Here’s the clip, which is surprisingly high-quality for a 3 decade-old amateur job. It’s about 96 minutes long.
And here’s McCracken with a little bit of background information on the presentation, and the video itself:
“The Cupertino and Boston demos may have been based in part on the same script, but the audience, atmosphere and bonus materials were different. In Cupertino, Jobs spoke before investors, towards the end of a meeting which also included dreary matters such as an analysis of Apple’s cash flow. In Boston, he presented to the kind of people who Apple hoped would buy Macs. You didn’t even have to pay the BCS’s $24 annual membership fee to get in, which meant that the meeting was the closest thing the computer had to a launch event intended for the general public. […]
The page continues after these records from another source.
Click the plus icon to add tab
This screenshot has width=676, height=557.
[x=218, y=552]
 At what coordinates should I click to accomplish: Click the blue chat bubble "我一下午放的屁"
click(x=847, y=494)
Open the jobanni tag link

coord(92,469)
As presented here, the video — which is a rough cut of the version which the Computer History Museum will preserve — has a few moments which have been reconstructed. The slides which Jobs shows are the same ones he presented in Boston, but they’re borrowed from the video of the Cupertino event.”
The entire Times piece is worth a read, and if you have time, the video is pretty good too. Although Steve Jobs is very young here, he looks almost as comfortable on stage as he did when he presented the iPad—smiling, cracking jokes, and of course selling.
In all, this seems like a fitting way to cap off a weekend of celebrating the Mac’s 30th anniversary.